To solve this problem, we will simplify each expression given in options a through f, and compare each to the expression $9a + 5n$.

• a. $4(a+n)+5a\cdot n$
  Expanding, we have:
  $4a + 4n + 5an$.
  The presence of the term $5an$ makes it different from $9a + 5n$. Therefore, it is not equivalent.
• b. $3(a-n)+6a+8n$
  Expanding, we have:
  $3a - 3n + 6a + 8n$.
  Combining like terms, we get:
  $(3a + 6a) + (-3n + 8n) = 9a + 5n$.
  This matches $9a + 5n$.
• c. $20a-7n-11a+12n$
  Combining like terms, we have:
  $(20a - 11a) + (-7n + 12n) = 9a + 5n$.
  This also matches $9a + 5n$.
• d. $10a-n+6a-n$
  Combining like terms, we have:
  $(10a + 6a) + (-n - n) = 16a - 2n$.
  This is not equivalent to $9a + 5n$.
• e. $9(a+n)-\frac{4n}{2}$
  Expanding and simplifying, we have:
  $9a + 9n - 2n = 9a + 7n$.
  This is not $9a + 5n$.
• f. $3(a+n)(n-5)+24a-3n^2-3an+20n$
  Expanding $3(a+n)(n-5)$, we have:
  $3(an + n^2 - 5a - 5n) = 3an + 3n^2 - 15a - 15n$.
  The expression becomes:
  $(3an + 3n^2 - 15a - 15n) + 24a - 3n^2 - 3an + 20n$.
  Combining like terms, we find:
  $9a + 5n$.
  This matches $9a + 5n$.

Therefore, the expressions that are equal to $9a + 5n$ are options b, c, and f.

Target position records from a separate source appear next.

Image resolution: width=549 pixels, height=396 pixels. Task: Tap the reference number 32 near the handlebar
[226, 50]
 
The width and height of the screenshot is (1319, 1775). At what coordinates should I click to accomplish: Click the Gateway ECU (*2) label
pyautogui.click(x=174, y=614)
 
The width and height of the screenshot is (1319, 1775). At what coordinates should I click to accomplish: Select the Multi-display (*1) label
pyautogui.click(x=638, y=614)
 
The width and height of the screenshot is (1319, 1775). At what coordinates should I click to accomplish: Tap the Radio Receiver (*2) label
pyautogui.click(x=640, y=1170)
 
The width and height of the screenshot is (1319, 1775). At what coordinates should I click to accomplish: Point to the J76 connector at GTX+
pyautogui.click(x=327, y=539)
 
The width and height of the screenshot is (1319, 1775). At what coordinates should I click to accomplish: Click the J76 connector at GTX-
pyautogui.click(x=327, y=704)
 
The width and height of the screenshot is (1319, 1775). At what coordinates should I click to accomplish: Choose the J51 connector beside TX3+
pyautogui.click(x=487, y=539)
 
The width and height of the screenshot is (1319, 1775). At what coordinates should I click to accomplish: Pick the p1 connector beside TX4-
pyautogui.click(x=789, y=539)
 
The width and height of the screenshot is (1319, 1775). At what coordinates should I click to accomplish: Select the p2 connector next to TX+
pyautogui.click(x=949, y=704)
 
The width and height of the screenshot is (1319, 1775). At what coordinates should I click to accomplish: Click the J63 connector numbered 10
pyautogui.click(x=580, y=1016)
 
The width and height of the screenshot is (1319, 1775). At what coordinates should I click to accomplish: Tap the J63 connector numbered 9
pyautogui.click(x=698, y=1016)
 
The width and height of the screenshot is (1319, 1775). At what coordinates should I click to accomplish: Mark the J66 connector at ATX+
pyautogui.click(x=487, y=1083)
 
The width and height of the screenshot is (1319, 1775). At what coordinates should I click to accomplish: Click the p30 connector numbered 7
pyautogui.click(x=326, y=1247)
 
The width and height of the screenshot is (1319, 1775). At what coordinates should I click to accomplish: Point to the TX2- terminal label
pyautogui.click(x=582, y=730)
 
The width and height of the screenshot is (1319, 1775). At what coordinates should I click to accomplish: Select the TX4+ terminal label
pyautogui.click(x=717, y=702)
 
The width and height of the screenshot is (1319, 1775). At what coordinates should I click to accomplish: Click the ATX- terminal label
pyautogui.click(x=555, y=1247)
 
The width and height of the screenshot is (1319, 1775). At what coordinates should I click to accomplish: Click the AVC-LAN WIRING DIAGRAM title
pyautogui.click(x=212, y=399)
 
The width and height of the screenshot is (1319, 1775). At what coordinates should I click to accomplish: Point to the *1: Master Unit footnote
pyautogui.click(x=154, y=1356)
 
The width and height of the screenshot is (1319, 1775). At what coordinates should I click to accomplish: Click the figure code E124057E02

The correct answer choice is b, c, f.

To solve this problem, we will simplify each given expression and compare the results to the initial expression $45 + 5a + 3ab + 27b$.

Let's analyze each option:

• Option a: $(5+3b)(a+9)$
  Distribute: $= 5a + 45 + 3ba + 27b$
  Which rearranges to: $45 + 5a + 3ab + 27b$
  This matches the original expression.
• Option b: $45+\frac{2}{3}a+4\frac{1}{3}ab+(3a+27)b$
  Simplify: $= 45 + \frac{2}{3}a + \frac{13}{3}ab + 3ab + 27b$
  The terms do not simplify to match the original expression $45 + 5a + 3ab + 27b$.
• Option c: $2ab+5(9+a)+ab+\frac{9}{a}\cdot\frac{3ba}{1}$
  Simplify: Complete multiplication and distribution: $= 2ab + 45 + 5a + ab + 27b$
  Combine like terms: $= 45 + 5a + 3ab + 27b$
  This matches the original expression.
• Option d: $45+8ab+27b$
  This expression: $= 45 + 8ab + 27b$
  Depends on the situation with $b$, might match if conditions hold, but generally does not match unless specified.

After careful comparison, option a and c definitely represent the same value as the original expression, while option d depends on specific conditions regarding $b$.

The correct answer is: a, c, d (d. depends on b).